Friday, August 8, 2008

Grinding my own grains

An kitchen appliance that I use a lot at my house is my grain grinder. We were very blessed to be given one as a wedding gift from Ken's family. When we got it, I admit that I didn't see myself using it all that much. My family did think whole grains were important but the grain grinder we had was bicycle powered (my dad put a hand grinder and a stationary bike together) and took a lot of work and was not convienent to use. So needless to say we didn't use it that much. My mom did use a ton of oatmeal in cooking and we bought 100% whole wheat bread but actually using whole grains a lot I was not used to.

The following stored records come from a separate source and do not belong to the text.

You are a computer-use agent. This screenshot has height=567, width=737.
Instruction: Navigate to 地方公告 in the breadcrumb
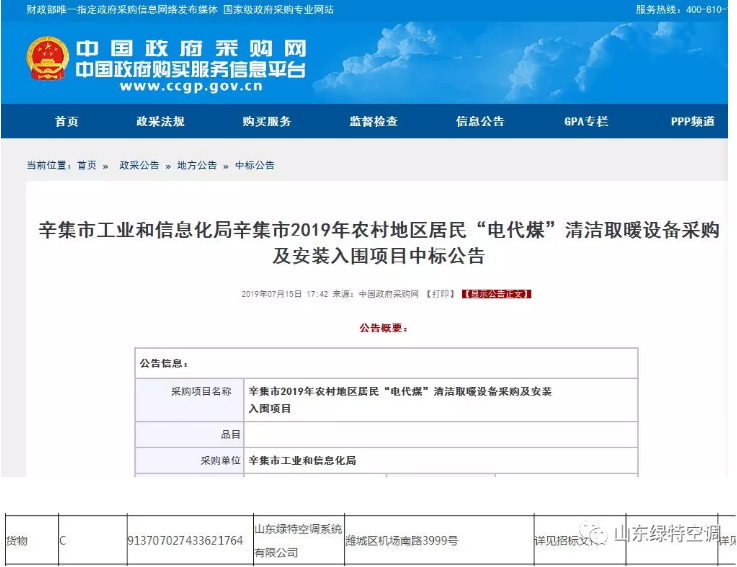(x=197, y=165)
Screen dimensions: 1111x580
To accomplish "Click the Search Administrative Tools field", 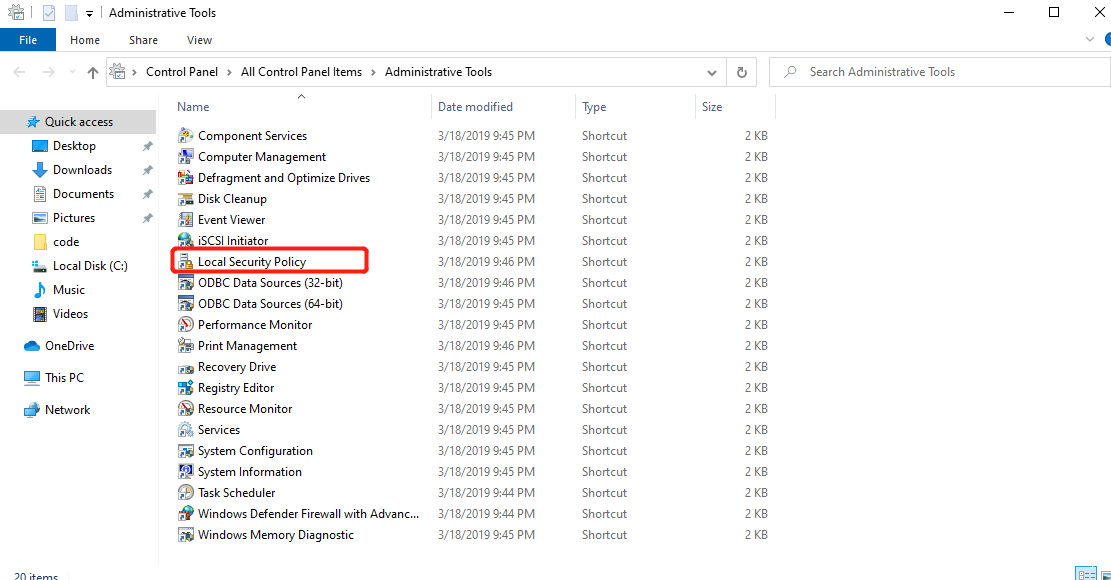I will point(940,72).
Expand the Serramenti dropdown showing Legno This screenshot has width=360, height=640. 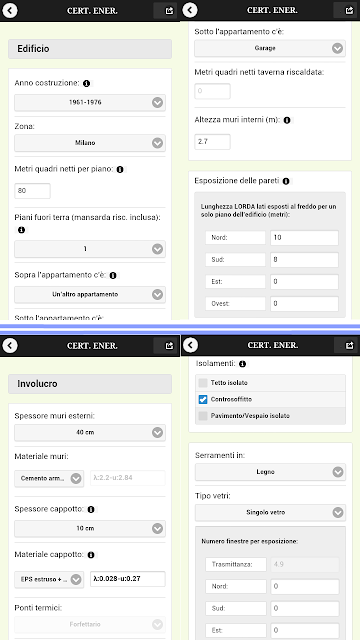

It took a little time to get in the grove but now I use it almost every day ( and every time that I make something using flour). Some of the reasons I like using a grain grinder are:

  • It is cheaper to buy whole grains than whole wheat flour, so I save money by grinding my own. (Grain mills are expensive -which is why I am very thank-ful that we were given one- but I think over time the money you save would pay for it.)

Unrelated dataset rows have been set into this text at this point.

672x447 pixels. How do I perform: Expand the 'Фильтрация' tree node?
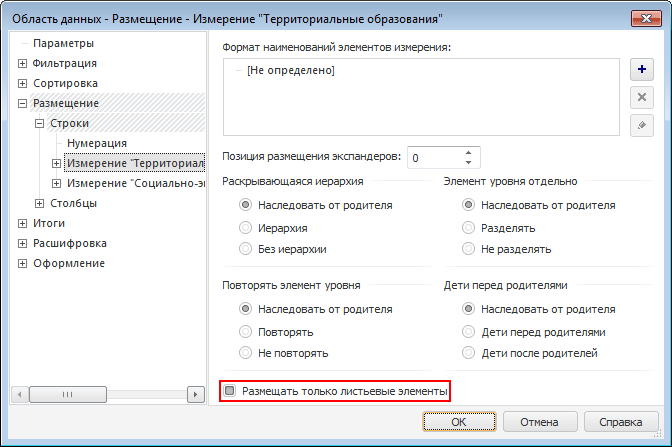pos(22,63)
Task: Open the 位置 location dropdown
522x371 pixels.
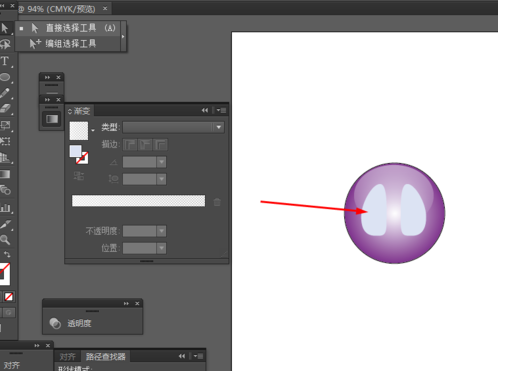Action: (161, 248)
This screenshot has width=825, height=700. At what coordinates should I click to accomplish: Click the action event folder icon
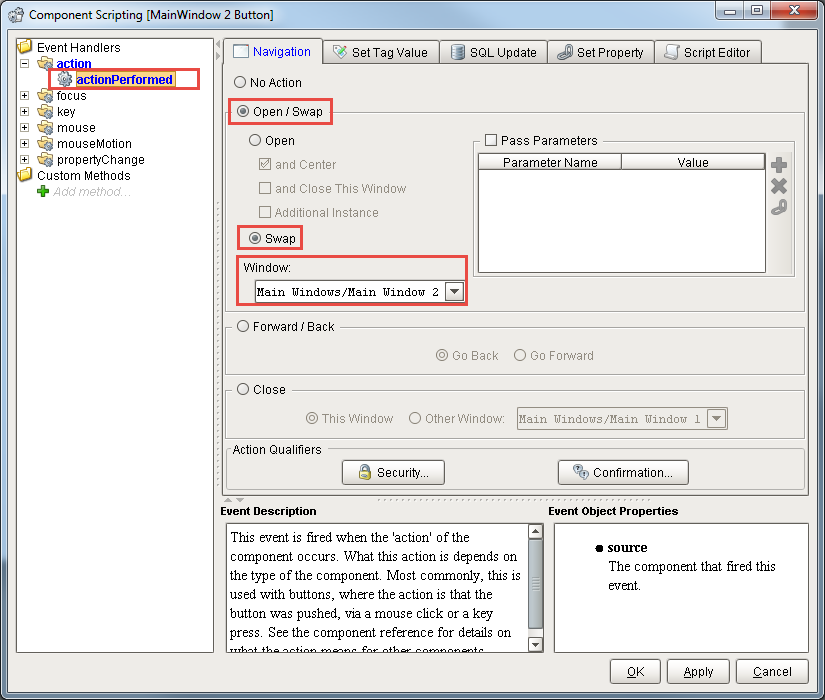tap(45, 63)
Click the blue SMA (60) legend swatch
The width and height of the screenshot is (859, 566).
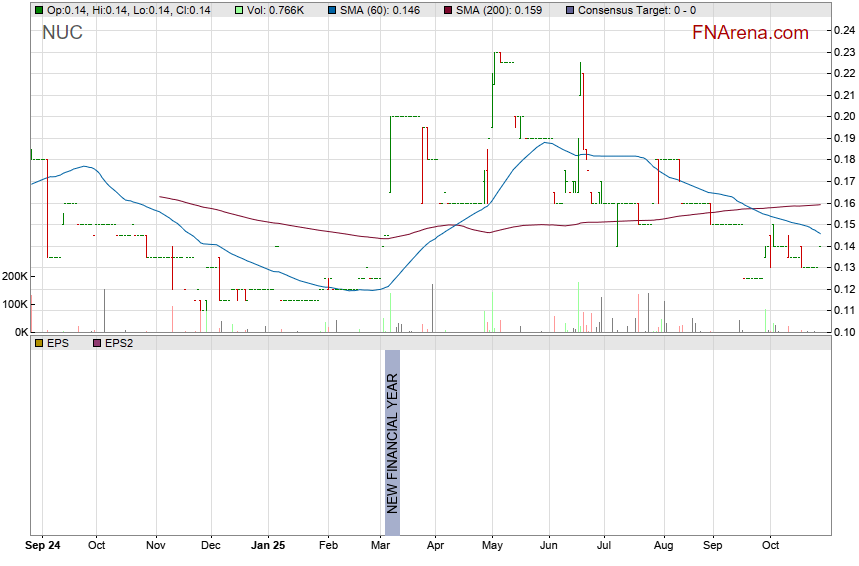pos(331,10)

  • Freshly ground flour has more vitamins in it than flour that has sat around. Also whole grain flours can go stale quickly so it is good to use freshly ground flour. (If you can't grind your own just now, it would be good if you store your flour in the freezer.)

  • Having my own grinder makes me use whole grains a lot more which is way better for our health.

There are many benifits to eating whole grains, some of them are:

  • It helps to lower your risk of stroke, diabetes, colorectal cancer and heart disease.

  • It keeps you regular
  • It tastes good.
  • It helps you stay full longer and keeps you thinner.


Anna Christensen said...

Just found your site and love it-will definitely be back!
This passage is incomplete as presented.